O BEIJA-FLOR CEGO
No começo foi muito difícil, quase impossível, sobreviver. Enquanto o irmão sem a deficiência visual avistava o bico alimentador da mãe trazendo comida e aproveitava para comer o máximo possível, o pobre filhote sem luz tateava no escuro buscando seu quinhão. Mas não era fácil, seu irmão aproveitava a condição de olhos perfeitos para usurpar a fatia dele.
No entanto, por instinto materno, a mãe percebeu o problema e, cheia de amor, alimentava-o da mesma forma que ao outro. Assim, ambos cresceram fortes e saudáveis até o tempo em que cada um deveria seguir o próprio caminho da independência. O saudável buscou seus horizontes, o com deficiência visual hesitou por instantes, sentiu a direção do vento e voou.

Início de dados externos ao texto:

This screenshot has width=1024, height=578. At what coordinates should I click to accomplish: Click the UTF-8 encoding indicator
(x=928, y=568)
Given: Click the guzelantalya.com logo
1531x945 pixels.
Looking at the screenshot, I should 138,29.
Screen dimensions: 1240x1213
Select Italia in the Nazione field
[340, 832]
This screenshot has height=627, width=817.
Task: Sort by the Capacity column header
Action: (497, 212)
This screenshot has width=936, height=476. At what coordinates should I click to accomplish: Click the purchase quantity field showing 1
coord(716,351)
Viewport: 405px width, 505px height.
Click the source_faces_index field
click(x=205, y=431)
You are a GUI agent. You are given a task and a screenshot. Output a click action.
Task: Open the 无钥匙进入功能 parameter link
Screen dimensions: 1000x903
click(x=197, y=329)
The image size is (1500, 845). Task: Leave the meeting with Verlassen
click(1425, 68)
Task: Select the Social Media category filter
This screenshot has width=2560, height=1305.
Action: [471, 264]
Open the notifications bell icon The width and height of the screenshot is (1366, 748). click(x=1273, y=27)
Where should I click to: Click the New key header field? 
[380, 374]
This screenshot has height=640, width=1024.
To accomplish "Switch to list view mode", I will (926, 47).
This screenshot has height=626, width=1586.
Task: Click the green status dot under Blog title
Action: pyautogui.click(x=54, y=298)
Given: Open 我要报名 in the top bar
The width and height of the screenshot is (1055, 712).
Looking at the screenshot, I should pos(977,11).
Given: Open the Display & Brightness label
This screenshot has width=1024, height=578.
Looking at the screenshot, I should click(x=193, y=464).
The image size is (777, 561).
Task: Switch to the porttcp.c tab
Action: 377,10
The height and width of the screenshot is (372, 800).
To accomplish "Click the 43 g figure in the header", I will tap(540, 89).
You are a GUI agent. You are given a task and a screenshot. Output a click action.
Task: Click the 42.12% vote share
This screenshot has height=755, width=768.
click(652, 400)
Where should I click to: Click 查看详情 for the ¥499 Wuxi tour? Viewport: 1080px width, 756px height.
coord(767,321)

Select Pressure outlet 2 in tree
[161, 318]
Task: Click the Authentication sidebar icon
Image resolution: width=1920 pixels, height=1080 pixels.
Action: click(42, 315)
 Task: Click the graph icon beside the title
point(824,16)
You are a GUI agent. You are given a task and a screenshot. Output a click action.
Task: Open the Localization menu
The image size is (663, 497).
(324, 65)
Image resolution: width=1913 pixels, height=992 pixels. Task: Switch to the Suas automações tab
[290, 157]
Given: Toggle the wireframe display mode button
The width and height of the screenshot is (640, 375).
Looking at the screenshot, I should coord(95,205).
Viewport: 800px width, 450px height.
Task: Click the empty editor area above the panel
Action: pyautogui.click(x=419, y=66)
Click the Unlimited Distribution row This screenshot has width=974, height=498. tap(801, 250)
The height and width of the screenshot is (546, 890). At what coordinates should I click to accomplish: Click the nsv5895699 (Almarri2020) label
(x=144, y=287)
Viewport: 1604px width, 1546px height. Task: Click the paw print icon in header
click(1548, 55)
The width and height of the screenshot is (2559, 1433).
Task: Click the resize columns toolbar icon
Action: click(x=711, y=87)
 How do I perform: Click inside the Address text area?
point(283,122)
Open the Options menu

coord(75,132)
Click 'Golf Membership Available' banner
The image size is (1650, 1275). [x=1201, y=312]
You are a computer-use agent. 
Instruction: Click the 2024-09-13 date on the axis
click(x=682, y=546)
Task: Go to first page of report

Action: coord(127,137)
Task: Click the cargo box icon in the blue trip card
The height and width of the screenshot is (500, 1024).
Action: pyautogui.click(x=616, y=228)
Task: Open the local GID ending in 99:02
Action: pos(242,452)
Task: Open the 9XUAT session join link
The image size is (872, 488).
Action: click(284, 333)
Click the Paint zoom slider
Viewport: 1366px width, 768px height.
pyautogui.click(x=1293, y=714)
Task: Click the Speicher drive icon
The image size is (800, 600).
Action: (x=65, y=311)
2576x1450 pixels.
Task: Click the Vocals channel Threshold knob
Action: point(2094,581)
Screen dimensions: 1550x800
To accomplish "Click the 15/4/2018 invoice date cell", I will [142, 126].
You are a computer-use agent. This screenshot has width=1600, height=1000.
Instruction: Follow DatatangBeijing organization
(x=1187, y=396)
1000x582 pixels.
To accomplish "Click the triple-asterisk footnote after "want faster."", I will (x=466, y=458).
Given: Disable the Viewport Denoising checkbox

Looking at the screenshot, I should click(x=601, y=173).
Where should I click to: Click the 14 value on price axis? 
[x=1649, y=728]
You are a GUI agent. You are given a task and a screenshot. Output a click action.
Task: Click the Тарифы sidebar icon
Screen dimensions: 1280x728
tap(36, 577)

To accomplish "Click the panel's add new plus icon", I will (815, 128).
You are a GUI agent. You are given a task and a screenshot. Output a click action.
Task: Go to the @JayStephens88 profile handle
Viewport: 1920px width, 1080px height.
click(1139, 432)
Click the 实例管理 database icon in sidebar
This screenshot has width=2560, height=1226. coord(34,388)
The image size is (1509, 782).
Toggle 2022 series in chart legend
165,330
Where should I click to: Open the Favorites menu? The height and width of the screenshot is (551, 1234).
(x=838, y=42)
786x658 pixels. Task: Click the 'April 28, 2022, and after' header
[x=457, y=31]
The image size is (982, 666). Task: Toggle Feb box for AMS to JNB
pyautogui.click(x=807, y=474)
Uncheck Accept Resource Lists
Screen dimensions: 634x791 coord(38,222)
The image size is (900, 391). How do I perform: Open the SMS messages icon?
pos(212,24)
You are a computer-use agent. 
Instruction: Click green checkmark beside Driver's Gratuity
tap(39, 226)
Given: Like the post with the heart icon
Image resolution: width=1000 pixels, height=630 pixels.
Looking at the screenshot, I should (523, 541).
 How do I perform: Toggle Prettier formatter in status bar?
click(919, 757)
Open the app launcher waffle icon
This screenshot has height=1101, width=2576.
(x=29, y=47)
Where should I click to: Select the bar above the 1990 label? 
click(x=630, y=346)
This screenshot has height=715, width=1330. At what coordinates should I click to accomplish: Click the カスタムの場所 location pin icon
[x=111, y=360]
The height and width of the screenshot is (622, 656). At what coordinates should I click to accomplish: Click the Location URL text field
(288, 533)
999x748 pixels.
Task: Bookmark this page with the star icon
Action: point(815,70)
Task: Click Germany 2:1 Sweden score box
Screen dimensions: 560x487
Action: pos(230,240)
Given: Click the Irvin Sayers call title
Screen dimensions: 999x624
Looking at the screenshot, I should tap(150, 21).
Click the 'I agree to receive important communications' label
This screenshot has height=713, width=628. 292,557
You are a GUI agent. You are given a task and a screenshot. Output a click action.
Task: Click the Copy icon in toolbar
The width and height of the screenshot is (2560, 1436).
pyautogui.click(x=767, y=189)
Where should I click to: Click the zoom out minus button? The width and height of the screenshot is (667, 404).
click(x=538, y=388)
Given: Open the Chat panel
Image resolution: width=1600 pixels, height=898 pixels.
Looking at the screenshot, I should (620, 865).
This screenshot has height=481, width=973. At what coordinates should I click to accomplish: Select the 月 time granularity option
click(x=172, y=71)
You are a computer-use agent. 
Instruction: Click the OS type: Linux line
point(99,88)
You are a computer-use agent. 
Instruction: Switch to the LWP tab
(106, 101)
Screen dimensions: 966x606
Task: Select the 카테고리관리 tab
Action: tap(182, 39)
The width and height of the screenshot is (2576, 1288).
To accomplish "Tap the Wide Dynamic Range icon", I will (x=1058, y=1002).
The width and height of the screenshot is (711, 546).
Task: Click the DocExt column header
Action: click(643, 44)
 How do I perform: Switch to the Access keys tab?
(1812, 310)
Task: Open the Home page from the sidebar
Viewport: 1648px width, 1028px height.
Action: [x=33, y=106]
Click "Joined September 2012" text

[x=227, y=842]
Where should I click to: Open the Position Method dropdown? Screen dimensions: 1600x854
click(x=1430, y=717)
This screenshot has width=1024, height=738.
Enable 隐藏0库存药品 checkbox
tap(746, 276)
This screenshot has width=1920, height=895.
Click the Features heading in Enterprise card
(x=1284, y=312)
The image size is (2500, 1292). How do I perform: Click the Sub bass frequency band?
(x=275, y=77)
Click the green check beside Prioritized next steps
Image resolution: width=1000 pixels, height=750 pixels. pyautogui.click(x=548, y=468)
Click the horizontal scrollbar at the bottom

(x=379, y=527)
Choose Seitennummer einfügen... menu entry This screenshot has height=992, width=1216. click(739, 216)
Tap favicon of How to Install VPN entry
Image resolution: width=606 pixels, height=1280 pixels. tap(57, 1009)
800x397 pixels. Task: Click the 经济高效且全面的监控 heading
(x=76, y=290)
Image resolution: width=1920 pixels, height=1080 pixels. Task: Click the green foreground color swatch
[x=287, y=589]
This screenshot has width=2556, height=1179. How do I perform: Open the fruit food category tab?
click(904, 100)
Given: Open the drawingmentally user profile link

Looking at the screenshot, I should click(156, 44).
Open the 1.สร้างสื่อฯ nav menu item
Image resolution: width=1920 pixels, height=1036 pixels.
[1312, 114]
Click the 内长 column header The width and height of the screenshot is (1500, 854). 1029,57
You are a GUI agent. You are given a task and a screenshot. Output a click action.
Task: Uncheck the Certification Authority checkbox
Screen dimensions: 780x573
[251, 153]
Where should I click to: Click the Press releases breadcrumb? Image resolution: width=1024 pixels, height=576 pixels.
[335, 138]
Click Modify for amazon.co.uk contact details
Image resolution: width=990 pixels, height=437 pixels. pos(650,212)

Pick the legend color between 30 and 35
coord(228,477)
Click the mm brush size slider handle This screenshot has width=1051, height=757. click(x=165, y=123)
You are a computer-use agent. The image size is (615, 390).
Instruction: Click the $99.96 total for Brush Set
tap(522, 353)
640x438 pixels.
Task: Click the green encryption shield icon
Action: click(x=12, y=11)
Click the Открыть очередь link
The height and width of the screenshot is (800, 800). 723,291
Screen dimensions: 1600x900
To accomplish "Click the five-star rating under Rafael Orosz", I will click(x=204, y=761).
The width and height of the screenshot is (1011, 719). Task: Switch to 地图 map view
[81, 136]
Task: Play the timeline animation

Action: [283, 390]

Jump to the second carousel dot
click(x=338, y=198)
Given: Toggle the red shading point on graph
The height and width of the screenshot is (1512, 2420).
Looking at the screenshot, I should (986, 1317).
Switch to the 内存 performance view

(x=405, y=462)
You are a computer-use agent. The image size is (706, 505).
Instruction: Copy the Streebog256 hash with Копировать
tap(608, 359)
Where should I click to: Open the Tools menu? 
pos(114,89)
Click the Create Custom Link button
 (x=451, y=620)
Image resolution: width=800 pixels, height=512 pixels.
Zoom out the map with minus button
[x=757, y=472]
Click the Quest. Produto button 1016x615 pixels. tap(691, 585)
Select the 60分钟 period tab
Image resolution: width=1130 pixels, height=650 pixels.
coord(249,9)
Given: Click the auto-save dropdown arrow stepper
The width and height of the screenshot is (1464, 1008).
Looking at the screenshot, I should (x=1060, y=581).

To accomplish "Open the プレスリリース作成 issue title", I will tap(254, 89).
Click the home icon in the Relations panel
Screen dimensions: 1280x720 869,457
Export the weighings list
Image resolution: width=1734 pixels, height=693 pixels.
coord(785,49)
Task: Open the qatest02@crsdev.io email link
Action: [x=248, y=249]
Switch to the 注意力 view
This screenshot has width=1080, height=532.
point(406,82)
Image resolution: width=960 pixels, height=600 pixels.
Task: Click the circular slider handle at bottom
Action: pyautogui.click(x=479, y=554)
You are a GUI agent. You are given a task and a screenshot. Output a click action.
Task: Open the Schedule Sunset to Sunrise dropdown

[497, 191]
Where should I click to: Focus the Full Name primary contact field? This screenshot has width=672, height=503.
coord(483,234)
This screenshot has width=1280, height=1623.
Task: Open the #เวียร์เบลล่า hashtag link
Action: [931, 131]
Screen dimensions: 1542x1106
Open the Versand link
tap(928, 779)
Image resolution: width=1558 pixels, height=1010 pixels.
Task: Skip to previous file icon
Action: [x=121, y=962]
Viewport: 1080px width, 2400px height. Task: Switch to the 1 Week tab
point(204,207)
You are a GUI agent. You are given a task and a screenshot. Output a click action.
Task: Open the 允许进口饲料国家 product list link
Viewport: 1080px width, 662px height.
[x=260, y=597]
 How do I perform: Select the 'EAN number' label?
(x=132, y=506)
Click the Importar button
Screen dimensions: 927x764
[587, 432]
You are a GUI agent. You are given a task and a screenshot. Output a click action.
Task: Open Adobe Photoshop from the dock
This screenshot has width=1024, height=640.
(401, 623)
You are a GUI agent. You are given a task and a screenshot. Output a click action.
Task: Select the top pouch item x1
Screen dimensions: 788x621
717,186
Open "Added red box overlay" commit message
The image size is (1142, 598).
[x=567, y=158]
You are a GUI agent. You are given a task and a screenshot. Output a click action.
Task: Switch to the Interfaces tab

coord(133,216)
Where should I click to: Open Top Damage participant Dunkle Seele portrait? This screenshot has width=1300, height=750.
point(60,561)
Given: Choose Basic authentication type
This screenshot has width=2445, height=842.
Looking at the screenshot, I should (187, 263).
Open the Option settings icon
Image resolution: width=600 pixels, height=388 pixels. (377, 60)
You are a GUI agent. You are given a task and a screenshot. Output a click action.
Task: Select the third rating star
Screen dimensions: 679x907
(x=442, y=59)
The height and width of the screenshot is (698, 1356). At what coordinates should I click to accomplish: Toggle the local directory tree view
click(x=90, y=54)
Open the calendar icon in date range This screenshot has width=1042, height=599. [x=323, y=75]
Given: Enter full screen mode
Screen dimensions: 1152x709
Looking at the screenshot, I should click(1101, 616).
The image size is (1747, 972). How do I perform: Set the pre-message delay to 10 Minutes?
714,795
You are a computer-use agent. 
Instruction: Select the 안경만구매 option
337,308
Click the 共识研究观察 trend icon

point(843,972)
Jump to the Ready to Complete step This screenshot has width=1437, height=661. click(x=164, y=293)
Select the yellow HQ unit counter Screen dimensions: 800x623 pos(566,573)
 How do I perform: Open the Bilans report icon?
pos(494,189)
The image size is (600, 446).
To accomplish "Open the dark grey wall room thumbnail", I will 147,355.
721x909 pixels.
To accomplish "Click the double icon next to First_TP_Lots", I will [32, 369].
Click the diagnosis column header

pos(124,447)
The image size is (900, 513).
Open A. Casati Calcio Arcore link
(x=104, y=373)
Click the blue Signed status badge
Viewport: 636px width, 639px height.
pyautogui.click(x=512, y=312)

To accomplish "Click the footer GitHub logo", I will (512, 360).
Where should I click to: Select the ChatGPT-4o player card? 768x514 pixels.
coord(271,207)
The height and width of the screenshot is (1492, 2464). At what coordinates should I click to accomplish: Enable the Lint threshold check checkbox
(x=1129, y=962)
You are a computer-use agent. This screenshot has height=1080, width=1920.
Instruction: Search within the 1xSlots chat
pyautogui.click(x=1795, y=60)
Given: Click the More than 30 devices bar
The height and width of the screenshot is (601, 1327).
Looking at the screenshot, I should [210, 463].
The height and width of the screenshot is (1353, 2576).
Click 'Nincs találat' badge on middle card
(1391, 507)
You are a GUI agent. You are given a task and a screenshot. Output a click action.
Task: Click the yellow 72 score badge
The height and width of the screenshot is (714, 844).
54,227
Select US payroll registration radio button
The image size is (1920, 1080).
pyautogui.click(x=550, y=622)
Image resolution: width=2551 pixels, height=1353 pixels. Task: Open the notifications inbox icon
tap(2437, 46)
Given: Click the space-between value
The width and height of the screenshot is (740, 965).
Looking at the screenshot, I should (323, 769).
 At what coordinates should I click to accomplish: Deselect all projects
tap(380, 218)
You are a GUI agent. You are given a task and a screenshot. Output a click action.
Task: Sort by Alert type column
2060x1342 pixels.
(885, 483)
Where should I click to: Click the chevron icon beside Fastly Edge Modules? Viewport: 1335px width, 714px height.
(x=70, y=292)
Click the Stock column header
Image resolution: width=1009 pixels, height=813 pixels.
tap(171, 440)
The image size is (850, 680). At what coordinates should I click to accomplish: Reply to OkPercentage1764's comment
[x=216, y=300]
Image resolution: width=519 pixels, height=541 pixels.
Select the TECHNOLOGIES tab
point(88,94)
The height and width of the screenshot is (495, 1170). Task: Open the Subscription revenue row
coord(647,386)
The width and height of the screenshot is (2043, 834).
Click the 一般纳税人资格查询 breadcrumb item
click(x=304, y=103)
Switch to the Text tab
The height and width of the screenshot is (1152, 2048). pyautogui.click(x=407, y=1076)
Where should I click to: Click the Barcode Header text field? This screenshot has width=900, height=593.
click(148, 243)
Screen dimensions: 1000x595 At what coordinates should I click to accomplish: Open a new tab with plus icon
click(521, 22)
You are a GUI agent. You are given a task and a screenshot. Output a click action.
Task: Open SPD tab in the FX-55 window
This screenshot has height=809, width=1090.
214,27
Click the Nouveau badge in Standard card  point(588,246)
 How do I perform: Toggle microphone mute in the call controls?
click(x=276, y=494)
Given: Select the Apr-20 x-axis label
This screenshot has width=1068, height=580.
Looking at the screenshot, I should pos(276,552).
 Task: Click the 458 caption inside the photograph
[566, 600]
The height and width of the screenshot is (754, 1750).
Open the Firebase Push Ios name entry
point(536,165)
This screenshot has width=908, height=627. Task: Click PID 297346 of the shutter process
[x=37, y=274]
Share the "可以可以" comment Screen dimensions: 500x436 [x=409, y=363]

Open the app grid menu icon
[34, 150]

Não seria tranquilo para ele, mas havia algo em seu ser que o guiava mesmo longe da luz, das cores, dos movimentos, do tudo: o cheiro das flores onde que que estivessem. Ante a falta da claridade, realçou-se nele os sentidos do olfato e só som, de maneira que, ainda que misteriosamente, as flores o guiavam e a vibração dos jardins o direcionavam.